Inequality And Patents

Dean Baker, in the March issue of the American Prospect (Yes, I am about 3 months behind in my magazine reading – I’ve been busy!) wrote something that surprised me:

In a recent paper, the Organization for Economic Co-operation and Development found that by far, the largest single factor contributing to the growth of wage inequality over the last three decades was the amount of patent rents earned in a country. Remarkably, few progressives pay any attention at all to patent and copyright policy, despite the enormous sums at stake and the huge impact that such policy has on inequality.

Really? “by far”??? Wow.

9 Responses to “Inequality And Patents”


  • The progressives I read talk about patent law all the time and how it harms the poor. This is what NAFTA was largely about. You look at the astounding growth S Korea experienced from the 60′s to today. They reverse engineered all kinds of things, ignored patent law. It played a huge role in bringing them from a place of complete poverty to where it is now.

    They did it also with state management. Blocking specific imports that didn’t serve technological advancement so they could have more ability to import those high tech machinery. State management and restructuring of companies that weren’t performing well.

    They were literally where Haiti is now. Maybe worse. Look at them now. There’s some lessons to be learned there.

  • I can see that point, but this is the part that surprised me most: by far, the largest single factor contributing to the growth of wage inequality over the last three decades.

    Do you agree with that? By far? Largest single factor?

  • Yeah, it is a bit surprising, but I can believe it. What progressives often talk about is the conditions that create such policies. International trade agreements. Corporate control of government and imposition of corporate preferred policies. These are the conditions that lead to these patent laws.

  • …and fairness. I invent something, I should be able to profit from it.
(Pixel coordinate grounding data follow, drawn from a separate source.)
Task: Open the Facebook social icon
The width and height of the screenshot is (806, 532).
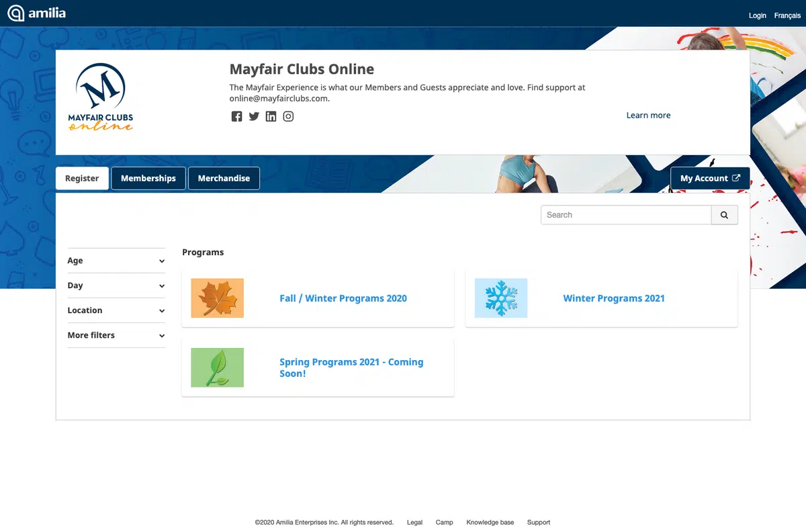Action: (x=236, y=116)
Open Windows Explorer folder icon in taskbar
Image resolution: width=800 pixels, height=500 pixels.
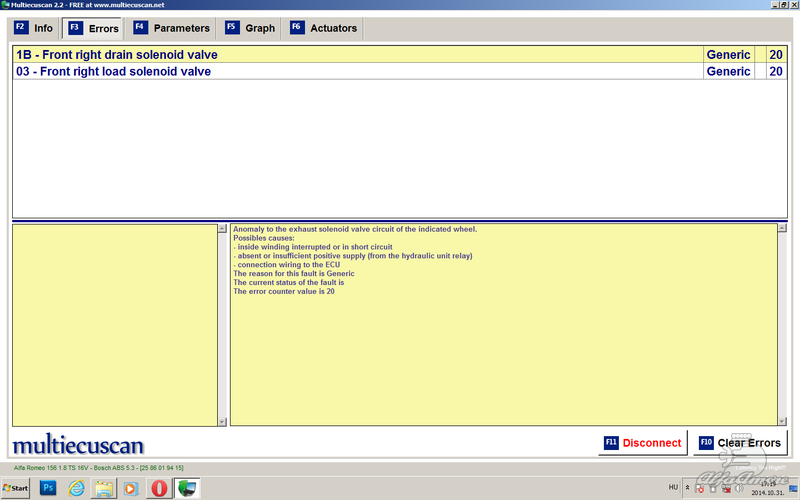click(x=104, y=488)
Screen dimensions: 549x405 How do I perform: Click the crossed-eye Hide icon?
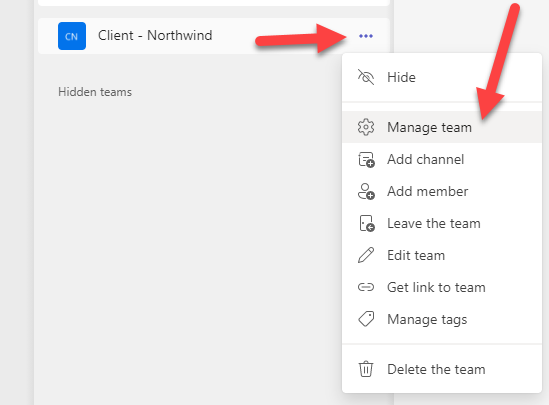click(x=366, y=77)
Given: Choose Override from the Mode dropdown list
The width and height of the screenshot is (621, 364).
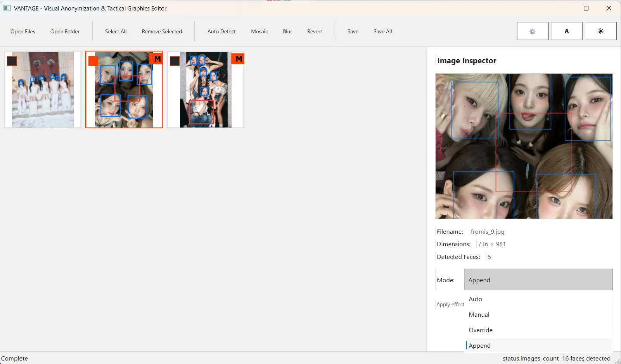Looking at the screenshot, I should click(480, 330).
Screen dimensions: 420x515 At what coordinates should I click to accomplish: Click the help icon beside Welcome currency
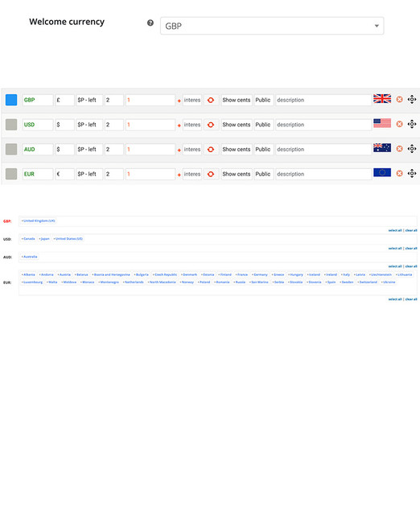click(150, 23)
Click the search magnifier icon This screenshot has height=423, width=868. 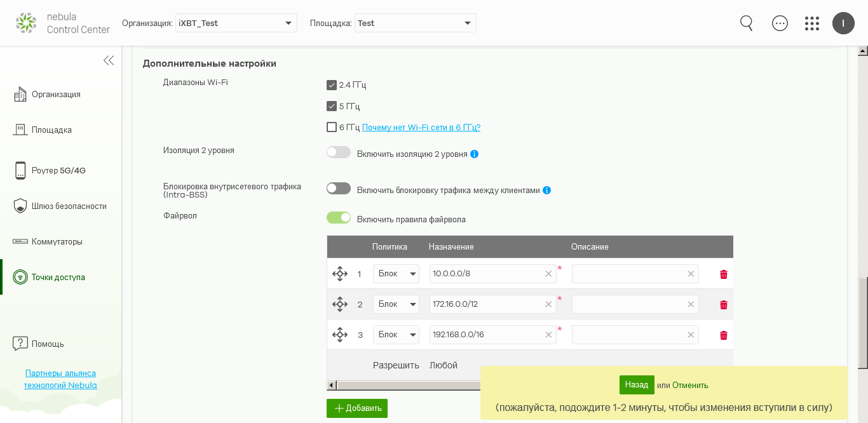click(747, 23)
    Of course this all has to be balanced against development and growth for underdeveloped countries. But its a valid argument nonetheless.

  • I don’t necessary agree with that. Like supposing an early cave man thought to create a wheel. I shouldn’t be allowed to use it as well? Where would human civilization be in that condition? Or fire.

    Patent law is not because there’s some sort of moral principle that says people should be allowed to profit from inventions. It’s for the encouragement of developing new inventions. If patent law didn’t lead to an increase in the number and quality of inventions there would be no need for it. That’s my view anyway.

  • Reading Ha-Joon Chang’s “Bad Samaritans”. Just started the chapter on patents. Can’t recommend the book highly enough. How did poor nations actually pull themselves out of poverty? Was it via principles neoliberals would advocate? What is the effect on nations that have adopted neoliberalism over the last 30 years? It’s all about putting the theory to the test, and that’s what I’m all about, so it’s perfect for me.

  • Kind of an unrelated review of an argument by Gary Becker, just because I see you are reading his book.

    http://echidneofthesnakes.blogspot.com/2011_06_19_archive.html#1358254787069352742

  • I love Gary Becker! He has a blog too – highly recommended! Thanks for the link!

  • Oh and, I should say that I have absolutely no problem with redesigning patent laws. If they are inefficient and you make a persuasive argument, I’d easily switch. I dont see this as a particularly partisan issue.